Congregational and worship consultants are practically guaranteed job security in the coming decades thanks to the coming of Generation Z, aka Gen Z.
Experts anticipate that churches which have long used coaches, books and seminars just to tread water with Millennials will be even more challenged by that up-and-coming group whose older members are just reaching college age.
And while still young — they were born from about 2000 and 2015 — consultants and demographers who track membership, faith and worship trends are alerting clients to the coming impacts Gen Z.
One wake-up call is coming from the polling firm Barna, which teamed up this year with a national teen and college-age ministry to study Gen Z. They are set to announce the results of their study in January 2018.
“America has been wringing its hands over Millennials for a while now,” Barna editor in chief Roxanne Stone said in an announcement of the release.
There are so many questions about the generation.
“Who are they?” Stone asked. “Will they carry on the Millennial trends we’ve been studying for decades? How are they different? What is their relationship to faith, to parents, to institutions? How has culture and society shaped them?”
One thing for certain about Gen Z is the complexity of the different age groups within it, says George Bullard, director of missions for the Columbia-Metro Baptist Association in South Carolina and a long-time church consultant.
The first group, or phase, of the generation became increasingly savvy with technology as it developed, he said. However, technology was more fully entrenched and available to those born closer to 2015.
Bullard said he has seen this with three grandchildren who are members of the generation.
“The oldest was born in the early 2000s and adapted to new technology as it came along,” he said. “The youngest has never known anything but an iPad. And none of the three watch television anymore — it’s all on their iPads and phones.”
That means there will be no easy technological fix for churches wishing to accommodate Gen Z.
The generation has already had an impact on churches. Bullard said he’s heard of churches abandoning the traditional three-year cycle in youth ministry in favor of 18-month cycles to keep with the pace of generational change.

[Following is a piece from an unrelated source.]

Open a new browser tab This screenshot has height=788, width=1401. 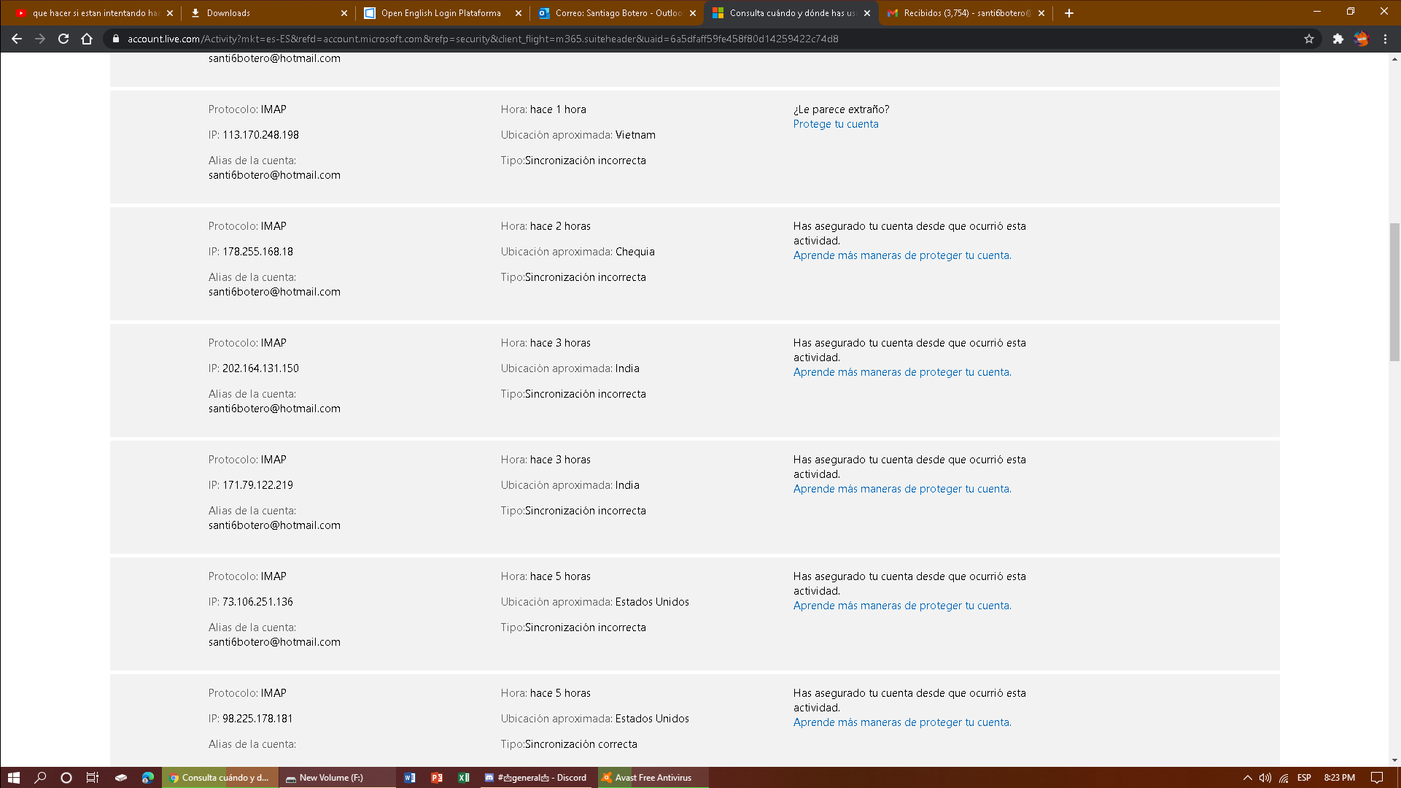pyautogui.click(x=1069, y=13)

Congregations can also be expected to be challenged by the openness most members of the generation share toward racial, gender and same-sex diversity.
And this up-and-coming generation will be hard to stereotype.
“They are complicated,” he said. “There will be multiple themes and it won’t be as simple to define them as it was when we first started with Boomers.”
But encountering Gen Z doesn’t have to be any more stressful or chaotic than it was for churches attempting to reach Millennials, says Mark Tidsworth, founder and president of Pinnacle Leadership Associates and author of Shift: Three Big Moves for the 21st Century Church.
Then as now, he said, it’s important that congregations remember, and remain faithful to, their core values and mission.
“We should want to be true to our identity and not change with everything new that comes along.”
Besides, change is inevitable — just has it has been throughout the history of the church.
“The kernel of truth helpful for churches is that demographics are always changing and generations are always changing,” Tidsworth says. “The key is to be as adaptive as we can but not let it overwhelm or overload us.”